Why Most Prompts Fail

3 min read

After reviewing hundreds of prompt failures — proposals that came back as summaries, analyses that read like marketing copy, summaries that became essays — the failure modes are consistent. They fall into five categories. Every bad output traces back to at least one of them. Once you can name the failure, you can fix it. Until then, you are guessing.

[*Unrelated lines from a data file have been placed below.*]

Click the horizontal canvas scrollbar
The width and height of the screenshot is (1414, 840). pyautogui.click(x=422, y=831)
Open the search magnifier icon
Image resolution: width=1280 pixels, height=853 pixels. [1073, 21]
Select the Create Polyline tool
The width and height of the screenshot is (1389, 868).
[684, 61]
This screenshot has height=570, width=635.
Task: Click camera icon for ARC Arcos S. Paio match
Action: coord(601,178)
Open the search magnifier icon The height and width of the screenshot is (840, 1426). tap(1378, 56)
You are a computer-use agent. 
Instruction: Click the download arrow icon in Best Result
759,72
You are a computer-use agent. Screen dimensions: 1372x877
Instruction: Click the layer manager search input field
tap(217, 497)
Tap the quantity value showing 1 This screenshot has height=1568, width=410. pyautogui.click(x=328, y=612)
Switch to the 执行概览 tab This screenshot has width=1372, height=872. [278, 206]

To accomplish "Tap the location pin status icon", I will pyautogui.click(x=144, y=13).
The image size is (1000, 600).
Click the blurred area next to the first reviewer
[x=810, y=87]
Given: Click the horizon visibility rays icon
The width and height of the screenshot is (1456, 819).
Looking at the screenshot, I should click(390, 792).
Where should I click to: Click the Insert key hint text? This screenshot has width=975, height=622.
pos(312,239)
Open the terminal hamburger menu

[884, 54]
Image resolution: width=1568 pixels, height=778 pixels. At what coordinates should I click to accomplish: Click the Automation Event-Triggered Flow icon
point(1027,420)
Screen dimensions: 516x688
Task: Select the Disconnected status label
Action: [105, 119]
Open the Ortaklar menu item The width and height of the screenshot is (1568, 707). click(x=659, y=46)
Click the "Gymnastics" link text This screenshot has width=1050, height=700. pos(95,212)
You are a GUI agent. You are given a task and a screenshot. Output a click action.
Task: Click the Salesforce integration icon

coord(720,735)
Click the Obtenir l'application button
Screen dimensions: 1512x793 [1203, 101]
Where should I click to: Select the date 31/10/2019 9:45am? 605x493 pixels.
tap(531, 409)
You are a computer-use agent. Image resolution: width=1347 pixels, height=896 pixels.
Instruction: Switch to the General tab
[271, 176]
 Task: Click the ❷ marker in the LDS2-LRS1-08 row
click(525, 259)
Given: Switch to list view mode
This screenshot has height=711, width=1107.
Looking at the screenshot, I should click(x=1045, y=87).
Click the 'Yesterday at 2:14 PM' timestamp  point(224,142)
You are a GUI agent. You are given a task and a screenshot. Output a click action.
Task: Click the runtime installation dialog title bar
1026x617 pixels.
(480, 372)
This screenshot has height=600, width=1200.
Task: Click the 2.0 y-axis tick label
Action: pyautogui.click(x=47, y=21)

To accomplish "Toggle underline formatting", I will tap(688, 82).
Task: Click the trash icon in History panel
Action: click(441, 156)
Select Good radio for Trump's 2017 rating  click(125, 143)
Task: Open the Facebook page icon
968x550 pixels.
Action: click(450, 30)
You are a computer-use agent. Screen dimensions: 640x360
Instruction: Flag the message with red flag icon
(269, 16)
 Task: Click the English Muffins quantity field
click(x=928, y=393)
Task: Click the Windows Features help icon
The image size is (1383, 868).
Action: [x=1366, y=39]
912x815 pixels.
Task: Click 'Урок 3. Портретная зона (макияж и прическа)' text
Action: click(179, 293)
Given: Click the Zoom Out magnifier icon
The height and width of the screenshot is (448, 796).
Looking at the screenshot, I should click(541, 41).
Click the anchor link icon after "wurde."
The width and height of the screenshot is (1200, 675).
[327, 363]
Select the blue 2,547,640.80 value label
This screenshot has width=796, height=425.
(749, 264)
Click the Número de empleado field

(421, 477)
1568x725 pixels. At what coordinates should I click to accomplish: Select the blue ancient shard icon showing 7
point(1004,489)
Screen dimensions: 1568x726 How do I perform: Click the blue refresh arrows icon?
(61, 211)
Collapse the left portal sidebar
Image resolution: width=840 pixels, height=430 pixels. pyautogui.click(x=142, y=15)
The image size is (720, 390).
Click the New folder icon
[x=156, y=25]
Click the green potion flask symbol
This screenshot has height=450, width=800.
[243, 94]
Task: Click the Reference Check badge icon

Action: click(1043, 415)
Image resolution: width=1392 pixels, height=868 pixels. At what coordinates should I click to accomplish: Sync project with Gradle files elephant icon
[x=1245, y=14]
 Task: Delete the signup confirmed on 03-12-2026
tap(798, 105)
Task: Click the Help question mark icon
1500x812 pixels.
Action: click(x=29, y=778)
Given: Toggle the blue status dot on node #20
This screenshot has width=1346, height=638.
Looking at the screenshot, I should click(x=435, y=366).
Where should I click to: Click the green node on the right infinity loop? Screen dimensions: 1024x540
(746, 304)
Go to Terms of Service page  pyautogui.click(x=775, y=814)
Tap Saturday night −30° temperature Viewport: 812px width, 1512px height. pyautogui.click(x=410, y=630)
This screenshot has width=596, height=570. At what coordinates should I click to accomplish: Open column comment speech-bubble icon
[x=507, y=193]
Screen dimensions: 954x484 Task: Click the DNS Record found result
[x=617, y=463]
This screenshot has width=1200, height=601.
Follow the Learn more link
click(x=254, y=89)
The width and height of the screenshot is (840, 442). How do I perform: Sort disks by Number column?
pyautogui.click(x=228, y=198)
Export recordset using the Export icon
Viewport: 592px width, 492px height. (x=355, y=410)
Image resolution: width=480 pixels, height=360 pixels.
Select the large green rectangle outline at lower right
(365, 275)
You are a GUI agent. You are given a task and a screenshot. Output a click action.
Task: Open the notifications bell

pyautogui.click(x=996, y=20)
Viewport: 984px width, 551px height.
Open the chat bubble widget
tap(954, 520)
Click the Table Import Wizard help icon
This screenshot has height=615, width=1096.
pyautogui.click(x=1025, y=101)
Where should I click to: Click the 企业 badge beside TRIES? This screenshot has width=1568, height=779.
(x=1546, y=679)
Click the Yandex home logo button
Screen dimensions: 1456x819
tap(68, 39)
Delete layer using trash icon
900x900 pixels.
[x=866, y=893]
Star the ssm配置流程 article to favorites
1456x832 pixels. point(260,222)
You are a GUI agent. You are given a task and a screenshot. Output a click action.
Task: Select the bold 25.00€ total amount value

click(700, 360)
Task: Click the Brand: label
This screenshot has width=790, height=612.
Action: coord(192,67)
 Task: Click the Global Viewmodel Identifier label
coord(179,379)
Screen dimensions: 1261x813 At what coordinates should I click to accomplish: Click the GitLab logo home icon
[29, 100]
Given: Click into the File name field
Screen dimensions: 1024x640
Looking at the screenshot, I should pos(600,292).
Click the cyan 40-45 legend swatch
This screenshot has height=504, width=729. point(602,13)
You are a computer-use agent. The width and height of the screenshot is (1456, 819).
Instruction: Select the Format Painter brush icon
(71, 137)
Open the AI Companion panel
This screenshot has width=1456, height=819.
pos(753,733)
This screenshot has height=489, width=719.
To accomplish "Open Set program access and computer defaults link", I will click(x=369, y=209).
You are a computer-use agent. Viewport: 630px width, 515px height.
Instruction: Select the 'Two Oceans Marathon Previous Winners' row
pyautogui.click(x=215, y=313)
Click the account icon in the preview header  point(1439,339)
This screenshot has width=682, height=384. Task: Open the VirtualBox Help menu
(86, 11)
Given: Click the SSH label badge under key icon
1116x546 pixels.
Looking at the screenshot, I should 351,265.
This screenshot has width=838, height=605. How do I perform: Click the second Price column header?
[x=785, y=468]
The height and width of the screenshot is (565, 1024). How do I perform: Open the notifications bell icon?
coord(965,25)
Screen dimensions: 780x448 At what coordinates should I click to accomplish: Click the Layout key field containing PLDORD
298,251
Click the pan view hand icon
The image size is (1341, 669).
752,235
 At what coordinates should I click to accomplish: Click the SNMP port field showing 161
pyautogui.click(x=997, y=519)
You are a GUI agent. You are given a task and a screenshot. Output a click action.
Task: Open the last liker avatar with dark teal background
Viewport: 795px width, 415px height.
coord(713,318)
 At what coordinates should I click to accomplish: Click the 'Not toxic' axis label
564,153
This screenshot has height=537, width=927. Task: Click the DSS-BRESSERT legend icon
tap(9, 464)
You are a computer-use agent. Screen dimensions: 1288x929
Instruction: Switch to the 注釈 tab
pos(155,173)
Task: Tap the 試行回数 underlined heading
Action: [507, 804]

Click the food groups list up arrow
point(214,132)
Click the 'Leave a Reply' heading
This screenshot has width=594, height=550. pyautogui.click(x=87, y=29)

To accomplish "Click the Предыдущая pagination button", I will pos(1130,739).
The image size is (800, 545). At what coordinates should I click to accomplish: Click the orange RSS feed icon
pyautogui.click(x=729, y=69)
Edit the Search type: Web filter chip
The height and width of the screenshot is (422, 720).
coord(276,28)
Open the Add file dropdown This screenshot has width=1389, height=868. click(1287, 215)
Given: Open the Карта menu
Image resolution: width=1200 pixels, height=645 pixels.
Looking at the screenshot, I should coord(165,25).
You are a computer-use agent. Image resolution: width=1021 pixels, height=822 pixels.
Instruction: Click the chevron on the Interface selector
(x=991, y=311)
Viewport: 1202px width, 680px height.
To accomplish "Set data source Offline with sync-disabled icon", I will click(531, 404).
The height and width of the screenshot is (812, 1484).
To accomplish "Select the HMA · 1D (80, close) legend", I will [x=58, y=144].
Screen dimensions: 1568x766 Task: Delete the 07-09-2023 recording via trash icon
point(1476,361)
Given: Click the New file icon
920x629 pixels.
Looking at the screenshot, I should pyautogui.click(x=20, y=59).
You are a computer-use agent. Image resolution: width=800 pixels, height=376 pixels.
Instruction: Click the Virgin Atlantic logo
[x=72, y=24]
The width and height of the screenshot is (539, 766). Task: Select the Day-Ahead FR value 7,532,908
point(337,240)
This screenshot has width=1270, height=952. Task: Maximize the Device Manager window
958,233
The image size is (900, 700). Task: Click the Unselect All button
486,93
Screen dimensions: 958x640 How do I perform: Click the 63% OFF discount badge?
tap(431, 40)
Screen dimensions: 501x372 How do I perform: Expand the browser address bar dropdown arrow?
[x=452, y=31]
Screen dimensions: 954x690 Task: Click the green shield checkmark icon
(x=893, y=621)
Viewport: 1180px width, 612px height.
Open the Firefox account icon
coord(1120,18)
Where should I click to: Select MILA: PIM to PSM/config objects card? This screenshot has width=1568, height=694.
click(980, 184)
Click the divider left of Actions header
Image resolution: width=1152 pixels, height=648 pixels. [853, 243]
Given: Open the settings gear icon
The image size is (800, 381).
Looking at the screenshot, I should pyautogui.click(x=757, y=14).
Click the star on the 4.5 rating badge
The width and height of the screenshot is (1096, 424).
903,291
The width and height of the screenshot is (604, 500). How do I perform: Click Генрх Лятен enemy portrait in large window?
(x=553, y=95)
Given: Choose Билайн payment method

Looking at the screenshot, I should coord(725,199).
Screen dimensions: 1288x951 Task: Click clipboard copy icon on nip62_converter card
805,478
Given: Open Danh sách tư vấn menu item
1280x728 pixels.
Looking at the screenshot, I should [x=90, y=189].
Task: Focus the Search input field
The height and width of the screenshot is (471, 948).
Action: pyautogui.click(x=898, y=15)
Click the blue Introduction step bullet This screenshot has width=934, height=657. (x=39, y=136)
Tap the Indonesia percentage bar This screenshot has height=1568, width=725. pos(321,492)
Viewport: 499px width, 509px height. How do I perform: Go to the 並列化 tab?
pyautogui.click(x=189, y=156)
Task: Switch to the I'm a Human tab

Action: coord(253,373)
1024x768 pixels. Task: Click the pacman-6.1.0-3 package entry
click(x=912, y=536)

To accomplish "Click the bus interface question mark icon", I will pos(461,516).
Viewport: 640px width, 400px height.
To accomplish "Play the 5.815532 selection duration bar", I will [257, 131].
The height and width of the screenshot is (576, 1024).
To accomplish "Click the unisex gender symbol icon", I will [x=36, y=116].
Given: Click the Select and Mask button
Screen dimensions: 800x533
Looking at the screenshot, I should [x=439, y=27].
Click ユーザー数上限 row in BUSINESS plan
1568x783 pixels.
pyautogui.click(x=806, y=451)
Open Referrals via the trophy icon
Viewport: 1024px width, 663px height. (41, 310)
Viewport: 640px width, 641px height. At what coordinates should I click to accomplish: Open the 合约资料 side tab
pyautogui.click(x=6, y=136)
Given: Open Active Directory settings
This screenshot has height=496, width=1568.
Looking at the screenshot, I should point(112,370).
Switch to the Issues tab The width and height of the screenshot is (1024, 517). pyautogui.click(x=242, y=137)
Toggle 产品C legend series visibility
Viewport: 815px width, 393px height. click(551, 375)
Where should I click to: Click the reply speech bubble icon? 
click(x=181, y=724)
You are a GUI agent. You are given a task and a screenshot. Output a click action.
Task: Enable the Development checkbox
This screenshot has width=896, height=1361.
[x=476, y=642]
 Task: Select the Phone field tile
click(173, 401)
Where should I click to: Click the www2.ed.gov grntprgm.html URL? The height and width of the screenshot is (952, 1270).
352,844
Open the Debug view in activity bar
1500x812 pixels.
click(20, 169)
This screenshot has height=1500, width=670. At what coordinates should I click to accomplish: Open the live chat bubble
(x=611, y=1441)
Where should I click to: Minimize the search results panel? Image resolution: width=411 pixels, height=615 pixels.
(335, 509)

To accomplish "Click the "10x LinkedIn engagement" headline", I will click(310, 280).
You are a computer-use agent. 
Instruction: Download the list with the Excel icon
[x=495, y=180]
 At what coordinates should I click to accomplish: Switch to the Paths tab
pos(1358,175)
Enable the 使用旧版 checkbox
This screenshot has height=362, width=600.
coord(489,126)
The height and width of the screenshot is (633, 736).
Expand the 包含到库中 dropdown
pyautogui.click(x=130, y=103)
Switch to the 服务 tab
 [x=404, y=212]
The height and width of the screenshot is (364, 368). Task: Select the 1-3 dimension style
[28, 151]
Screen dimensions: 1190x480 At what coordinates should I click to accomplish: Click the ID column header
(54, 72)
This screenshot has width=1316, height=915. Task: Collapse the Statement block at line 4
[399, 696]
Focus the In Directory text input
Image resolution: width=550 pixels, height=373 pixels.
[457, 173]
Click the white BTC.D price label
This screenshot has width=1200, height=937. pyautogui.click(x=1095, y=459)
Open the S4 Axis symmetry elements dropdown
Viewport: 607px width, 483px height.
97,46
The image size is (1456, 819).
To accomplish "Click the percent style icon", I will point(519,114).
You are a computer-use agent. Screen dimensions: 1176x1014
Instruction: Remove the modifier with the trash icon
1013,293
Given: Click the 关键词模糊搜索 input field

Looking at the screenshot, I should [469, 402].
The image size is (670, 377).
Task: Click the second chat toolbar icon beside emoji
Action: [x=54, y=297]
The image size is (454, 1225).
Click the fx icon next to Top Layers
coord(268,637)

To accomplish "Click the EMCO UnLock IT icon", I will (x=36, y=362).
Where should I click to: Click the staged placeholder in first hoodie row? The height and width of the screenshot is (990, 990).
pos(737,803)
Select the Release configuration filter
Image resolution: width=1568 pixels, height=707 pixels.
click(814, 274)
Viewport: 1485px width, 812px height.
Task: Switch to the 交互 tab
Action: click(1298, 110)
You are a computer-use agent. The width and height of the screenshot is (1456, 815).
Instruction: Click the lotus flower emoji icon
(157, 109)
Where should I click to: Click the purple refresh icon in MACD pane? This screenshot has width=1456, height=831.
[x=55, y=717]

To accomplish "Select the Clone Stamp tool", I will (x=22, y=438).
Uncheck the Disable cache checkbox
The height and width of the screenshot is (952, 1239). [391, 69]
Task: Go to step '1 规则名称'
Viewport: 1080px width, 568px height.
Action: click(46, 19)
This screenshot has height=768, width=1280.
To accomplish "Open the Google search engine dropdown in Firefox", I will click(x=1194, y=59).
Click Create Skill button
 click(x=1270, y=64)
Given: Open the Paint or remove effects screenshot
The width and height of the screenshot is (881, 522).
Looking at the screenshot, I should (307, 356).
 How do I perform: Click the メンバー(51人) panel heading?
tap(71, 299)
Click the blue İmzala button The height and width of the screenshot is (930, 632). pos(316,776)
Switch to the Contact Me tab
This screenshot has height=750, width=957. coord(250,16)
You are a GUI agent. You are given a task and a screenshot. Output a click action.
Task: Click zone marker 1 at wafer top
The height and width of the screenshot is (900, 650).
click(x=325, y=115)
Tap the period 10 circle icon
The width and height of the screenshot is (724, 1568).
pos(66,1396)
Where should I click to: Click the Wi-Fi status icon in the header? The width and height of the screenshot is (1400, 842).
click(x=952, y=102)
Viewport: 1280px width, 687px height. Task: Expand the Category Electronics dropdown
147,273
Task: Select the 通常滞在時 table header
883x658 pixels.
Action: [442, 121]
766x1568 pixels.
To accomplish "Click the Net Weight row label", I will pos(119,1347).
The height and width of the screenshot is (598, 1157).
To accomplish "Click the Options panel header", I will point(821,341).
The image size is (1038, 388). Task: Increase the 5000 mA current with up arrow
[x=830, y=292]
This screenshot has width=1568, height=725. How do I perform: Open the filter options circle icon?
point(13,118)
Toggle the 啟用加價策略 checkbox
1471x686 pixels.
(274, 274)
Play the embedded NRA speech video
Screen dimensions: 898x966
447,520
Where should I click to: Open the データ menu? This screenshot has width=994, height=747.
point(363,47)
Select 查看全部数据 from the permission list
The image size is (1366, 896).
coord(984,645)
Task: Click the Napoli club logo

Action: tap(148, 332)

  1. Failure 1: Vagueness "Write a summary of this document" — summary for whom? How long? Which sections? What level of detail? Vagueness is not an open invitation for creativity. It is an instruction to default. Defaults are average. If you wanted average, you would not be using AI.
  2. Failure 2: Missing context The model does not know your industry, your audience, your existing constraints, or your prior decisions unless you tell it. "Draft a follow-up email" to what? Following up on what conversation, with what objective, in what relationship context? Missing context produces generic output that fits no specific situation.
  3. Failure 3: No output format The model will choose a format if you do not specify one. Sometimes it guesses right. Mostly it guesses close-enough, which means revision time. If you need a numbered list, ask for a numbered list. If you need a table with specific columns, define the columns. Every output format should be specified. Surprises are not features.
  4. Failure 4: Assumed expertise level The model does not know the audience for the output. "Explain cloud architecture" reads differently for a CTO than for a first-year sales rep. Specify the audience and their assumed knowledge level. "Explain cloud architecture to a non-technical VP with no engineering background" is a complete instruction.
  5. Failure 5: No constraints Without constraints, there are no limits. The model writes as much as it determines is thorough — which is almost always more than you need. "In 150 words or fewer," "without recommending specific vendors," "using only the information in the provided document" — constraints are not restrictions, they are scope boundaries. Set them.